Owen snags world record striped bass


 

 

Using skipjack as cut bait, Oneonta’s Johnny Owen (right) landed himself another world record on March 22 by reeling in a 28-pound, 3-ounce striped bass at Inland Lake. The certified catch set the record in the Division One rod/ reel 14-pound line-class in the Fresh Water Fishing Hall of Fame.

Owen said on that particular day, which also happens to be his daughter’s birthday, he and his buddies had been bank fishing for three or four hours when his reel began to spool. He quickly grabbed his fishing rod to begin bringing in the fish. The fish was putting up a fight, and at one point, all of Owen’s 14-pound test line was in the water. Owen knew that landing this fish was going to be a battle.

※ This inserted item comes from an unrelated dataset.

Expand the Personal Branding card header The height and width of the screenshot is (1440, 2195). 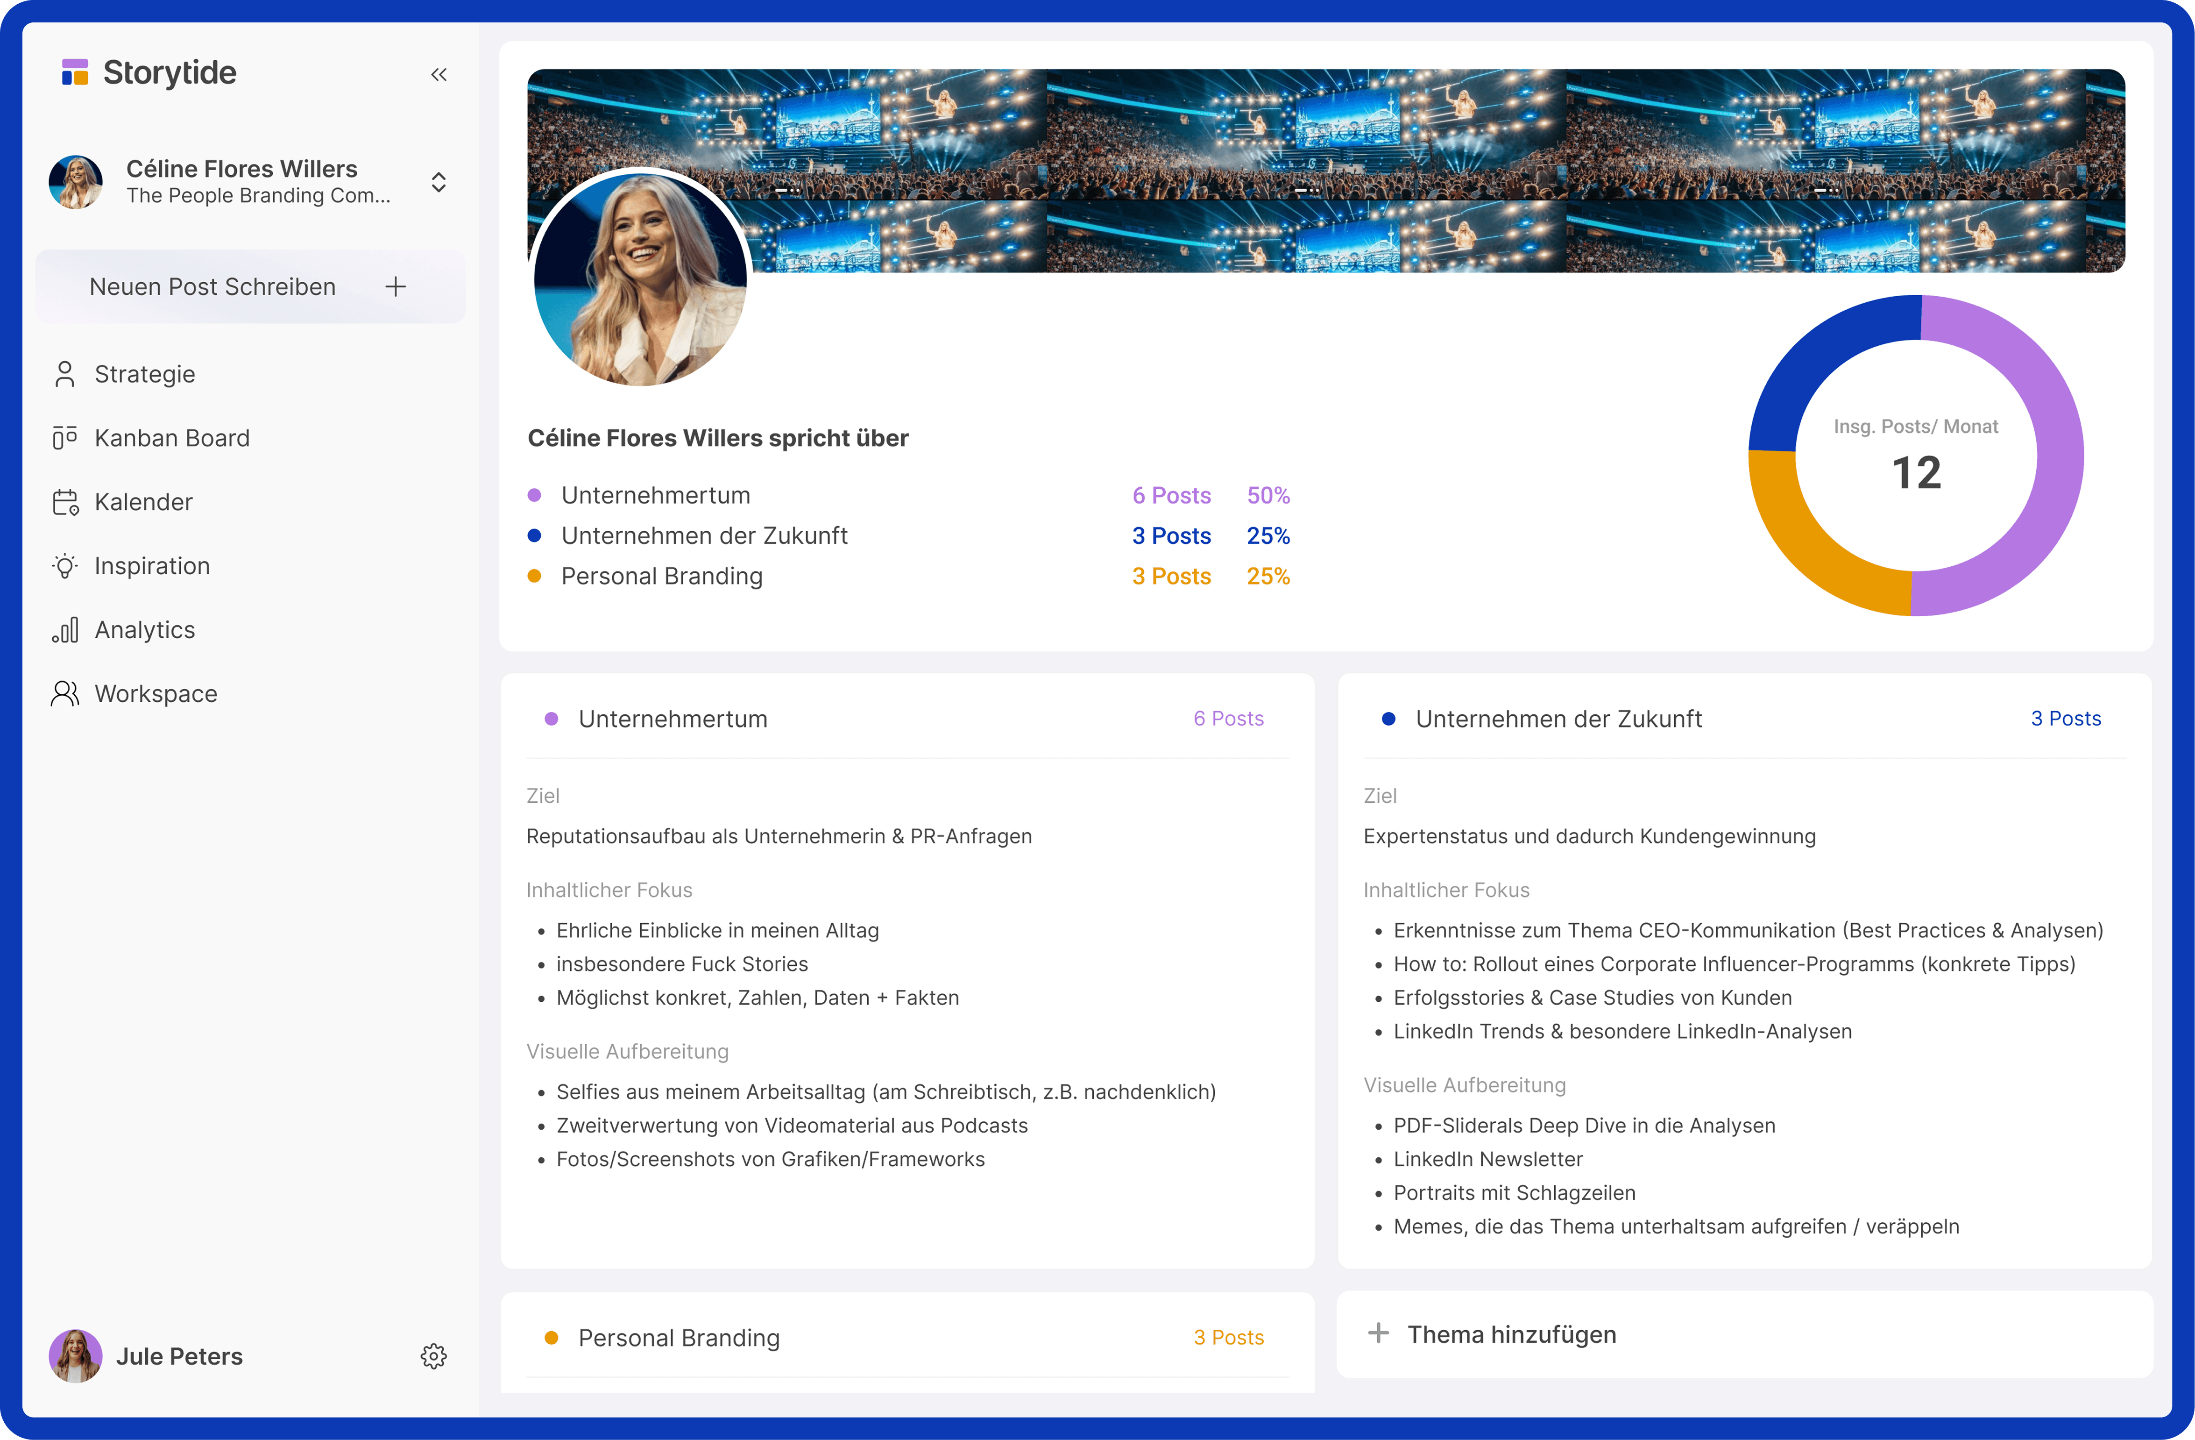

As luck would have it, a man, who Owen did not know, was launching his boat near where he and his buddies were fishing. The man saw the dilemma and told Owen to “get in.” After chasing the fish one-quarter of a mile, Owen was finally able to get the fish into the boat. It was an exciting time for everyone due to the size of the fish.

This, however, was not the first record Owen had set. On a cold and rainy day in March 2018, he caught an 80-pound blue catfish while bank fishing for 10 hours at Inland Lake. Using chicken livers as bait, it took him more than 40 minutes to bring the fish to shore. The National Freshwater Fishing Hall of Fame certified the catfish as a line-class world record.

Owen is a third generation fisherman and Inland Lake is a special place to him. Both of his grandfathers fished Inland and caught many fish there. In fact, people in the area would say of his grandfathers, “If they didn’t catch any fish, they weren’t biting.”

Growing up, Owen has many memories of fishing with his grandfathers at the lake, and he considers it his “home away from home.” The history runs deep in that area, as both of his grandfathers farmed at what is now known as Inland Lake. One of his grandfathers accidently shot his great uncle in the leg there and his uncle had to be brought out by horse and buggy for medical attention. Even his first date with his wife, Vicki, was a fishing excursion to Inland Lake.

Owen loves to teach others, especially children, how to fish. He believes it is very important for them to get outdoors and do something besides playing video games or staring at their phone all day.

With Owen no longer able to work due to health issues, it gives him more time to fish when he is physically able to do so. He has dreams of fishing professionally in the Bassmaster Classic, but not sure that will ever become a reality. He also hopes to fish in the Cabela’s Big Cat Tournament. He encourages others to pursue their goals in life by saying, “Don’t give up on your dream. You have to keep moving on.”